** Input material follows **

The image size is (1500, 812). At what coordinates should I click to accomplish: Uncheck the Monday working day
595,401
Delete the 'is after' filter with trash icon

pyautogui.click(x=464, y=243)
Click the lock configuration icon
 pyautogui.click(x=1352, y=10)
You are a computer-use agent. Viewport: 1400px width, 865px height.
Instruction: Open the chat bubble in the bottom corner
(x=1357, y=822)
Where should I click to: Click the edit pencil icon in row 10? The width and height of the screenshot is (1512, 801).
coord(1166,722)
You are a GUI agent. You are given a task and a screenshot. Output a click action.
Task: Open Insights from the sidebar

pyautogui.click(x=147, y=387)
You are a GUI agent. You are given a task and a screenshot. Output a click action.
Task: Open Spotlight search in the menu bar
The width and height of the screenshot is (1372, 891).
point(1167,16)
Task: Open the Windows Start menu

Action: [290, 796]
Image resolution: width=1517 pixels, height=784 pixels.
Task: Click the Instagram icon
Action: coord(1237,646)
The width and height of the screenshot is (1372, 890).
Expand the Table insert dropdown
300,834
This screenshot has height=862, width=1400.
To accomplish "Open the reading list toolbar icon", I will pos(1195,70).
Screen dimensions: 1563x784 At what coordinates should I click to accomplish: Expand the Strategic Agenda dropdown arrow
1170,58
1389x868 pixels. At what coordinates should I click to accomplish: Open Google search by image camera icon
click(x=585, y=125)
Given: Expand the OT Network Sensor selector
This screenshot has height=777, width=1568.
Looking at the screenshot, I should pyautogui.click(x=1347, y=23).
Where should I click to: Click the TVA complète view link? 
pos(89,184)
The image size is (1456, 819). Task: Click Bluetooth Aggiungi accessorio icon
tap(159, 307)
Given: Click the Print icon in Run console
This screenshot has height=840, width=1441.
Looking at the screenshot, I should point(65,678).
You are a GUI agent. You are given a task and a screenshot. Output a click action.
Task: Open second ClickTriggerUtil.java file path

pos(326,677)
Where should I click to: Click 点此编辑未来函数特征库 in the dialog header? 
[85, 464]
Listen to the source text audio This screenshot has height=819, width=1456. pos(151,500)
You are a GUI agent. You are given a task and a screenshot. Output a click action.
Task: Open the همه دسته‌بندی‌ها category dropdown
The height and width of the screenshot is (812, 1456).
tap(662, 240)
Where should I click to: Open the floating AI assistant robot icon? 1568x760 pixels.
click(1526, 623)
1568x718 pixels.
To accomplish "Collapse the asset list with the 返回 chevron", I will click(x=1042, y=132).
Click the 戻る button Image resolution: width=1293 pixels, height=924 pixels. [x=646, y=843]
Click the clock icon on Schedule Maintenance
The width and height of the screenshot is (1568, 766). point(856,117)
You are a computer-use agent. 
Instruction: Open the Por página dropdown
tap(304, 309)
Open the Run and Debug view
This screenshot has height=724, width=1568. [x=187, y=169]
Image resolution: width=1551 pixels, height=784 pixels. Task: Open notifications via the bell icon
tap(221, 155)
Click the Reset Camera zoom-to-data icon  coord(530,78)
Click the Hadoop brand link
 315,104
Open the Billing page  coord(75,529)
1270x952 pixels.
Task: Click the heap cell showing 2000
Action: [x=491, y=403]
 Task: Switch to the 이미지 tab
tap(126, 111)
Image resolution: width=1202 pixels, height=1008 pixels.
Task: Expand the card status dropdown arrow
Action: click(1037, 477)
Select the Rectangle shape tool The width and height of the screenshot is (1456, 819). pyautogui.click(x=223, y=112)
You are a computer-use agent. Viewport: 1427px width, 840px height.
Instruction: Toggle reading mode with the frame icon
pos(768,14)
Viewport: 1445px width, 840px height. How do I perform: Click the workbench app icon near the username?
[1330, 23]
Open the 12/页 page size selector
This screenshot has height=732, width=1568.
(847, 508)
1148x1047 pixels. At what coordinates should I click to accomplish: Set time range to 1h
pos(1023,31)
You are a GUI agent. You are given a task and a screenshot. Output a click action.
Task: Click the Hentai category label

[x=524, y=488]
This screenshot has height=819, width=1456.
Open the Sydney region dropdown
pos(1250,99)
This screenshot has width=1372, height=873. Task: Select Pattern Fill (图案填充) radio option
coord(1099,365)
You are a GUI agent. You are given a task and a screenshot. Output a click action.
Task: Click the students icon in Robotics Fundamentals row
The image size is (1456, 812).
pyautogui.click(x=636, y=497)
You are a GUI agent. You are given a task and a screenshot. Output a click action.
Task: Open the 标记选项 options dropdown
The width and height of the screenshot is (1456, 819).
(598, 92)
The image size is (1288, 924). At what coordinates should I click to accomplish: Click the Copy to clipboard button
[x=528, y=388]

** End of Input material **

What to do
Transcribe every record above exactly as written.

Result of the exercise
The image size is (1500, 812). At what coordinates should I click to accomplish: Uncheck the Monday working day
595,401
Delete the 'is after' filter with trash icon

pyautogui.click(x=464, y=243)
Click the lock configuration icon
 pyautogui.click(x=1352, y=10)
You are a computer-use agent. Viewport: 1400px width, 865px height.
Instruction: Open the chat bubble in the bottom corner
(x=1357, y=822)
Where should I click to: Click the edit pencil icon in row 10? The width and height of the screenshot is (1512, 801).
coord(1166,722)
You are a GUI agent. You are given a task and a screenshot. Output a click action.
Task: Open Insights from the sidebar

pyautogui.click(x=147, y=387)
You are a GUI agent. You are given a task and a screenshot. Output a click action.
Task: Open Spotlight search in the menu bar
The width and height of the screenshot is (1372, 891).
point(1167,16)
Task: Open the Windows Start menu

Action: [290, 796]
Image resolution: width=1517 pixels, height=784 pixels.
Task: Click the Instagram icon
Action: coord(1237,646)
The width and height of the screenshot is (1372, 890).
Expand the Table insert dropdown
300,834
This screenshot has height=862, width=1400.
To accomplish "Open the reading list toolbar icon", I will pos(1195,70).
Screen dimensions: 1563x784 At what coordinates should I click to accomplish: Expand the Strategic Agenda dropdown arrow
1170,58
1389x868 pixels. At what coordinates should I click to accomplish: Open Google search by image camera icon
click(x=585, y=125)
Given: Expand the OT Network Sensor selector
This screenshot has height=777, width=1568.
Looking at the screenshot, I should pyautogui.click(x=1347, y=23).
Where should I click to: Click the TVA complète view link? 
pos(89,184)
The image size is (1456, 819). Task: Click Bluetooth Aggiungi accessorio icon
tap(159, 307)
Given: Click the Print icon in Run console
This screenshot has height=840, width=1441.
Looking at the screenshot, I should point(65,678).
You are a GUI agent. You are given a task and a screenshot. Output a click action.
Task: Open second ClickTriggerUtil.java file path

pos(326,677)
Where should I click to: Click 点此编辑未来函数特征库 in the dialog header? 
[85, 464]
Listen to the source text audio This screenshot has height=819, width=1456. pos(151,500)
You are a GUI agent. You are given a task and a screenshot. Output a click action.
Task: Open the همه دسته‌بندی‌ها category dropdown
The height and width of the screenshot is (812, 1456).
tap(662, 240)
Where should I click to: Open the floating AI assistant robot icon? 1568x760 pixels.
click(1526, 623)
1568x718 pixels.
To accomplish "Collapse the asset list with the 返回 chevron", I will click(x=1042, y=132).
Click the 戻る button Image resolution: width=1293 pixels, height=924 pixels. [x=646, y=843]
Click the clock icon on Schedule Maintenance
The width and height of the screenshot is (1568, 766). point(856,117)
You are a computer-use agent. 
Instruction: Open the Por página dropdown
tap(304, 309)
Open the Run and Debug view
This screenshot has height=724, width=1568. [x=187, y=169]
Image resolution: width=1551 pixels, height=784 pixels. Task: Open notifications via the bell icon
tap(221, 155)
Click the Reset Camera zoom-to-data icon  coord(530,78)
Click the Hadoop brand link
 315,104
Open the Billing page  coord(75,529)
1270x952 pixels.
Task: Click the heap cell showing 2000
Action: [x=491, y=403]
 Task: Switch to the 이미지 tab
tap(126, 111)
Image resolution: width=1202 pixels, height=1008 pixels.
Task: Expand the card status dropdown arrow
Action: click(1037, 477)
Select the Rectangle shape tool The width and height of the screenshot is (1456, 819). pyautogui.click(x=223, y=112)
You are a computer-use agent. Viewport: 1427px width, 840px height.
Instruction: Toggle reading mode with the frame icon
pos(768,14)
Viewport: 1445px width, 840px height. How do I perform: Click the workbench app icon near the username?
[1330, 23]
Open the 12/页 page size selector
This screenshot has height=732, width=1568.
(847, 508)
1148x1047 pixels. At what coordinates should I click to accomplish: Set time range to 1h
pos(1023,31)
You are a GUI agent. You are given a task and a screenshot. Output a click action.
Task: Click the Hentai category label

[x=524, y=488]
This screenshot has height=819, width=1456.
Open the Sydney region dropdown
pos(1250,99)
This screenshot has width=1372, height=873. Task: Select Pattern Fill (图案填充) radio option
coord(1099,365)
You are a GUI agent. You are given a task and a screenshot. Output a click action.
Task: Click the students icon in Robotics Fundamentals row
The image size is (1456, 812).
pyautogui.click(x=636, y=497)
You are a GUI agent. You are given a task and a screenshot. Output a click action.
Task: Open the 标记选项 options dropdown
The width and height of the screenshot is (1456, 819).
(598, 92)
The image size is (1288, 924). At what coordinates should I click to accomplish: Click the Copy to clipboard button
[x=528, y=388]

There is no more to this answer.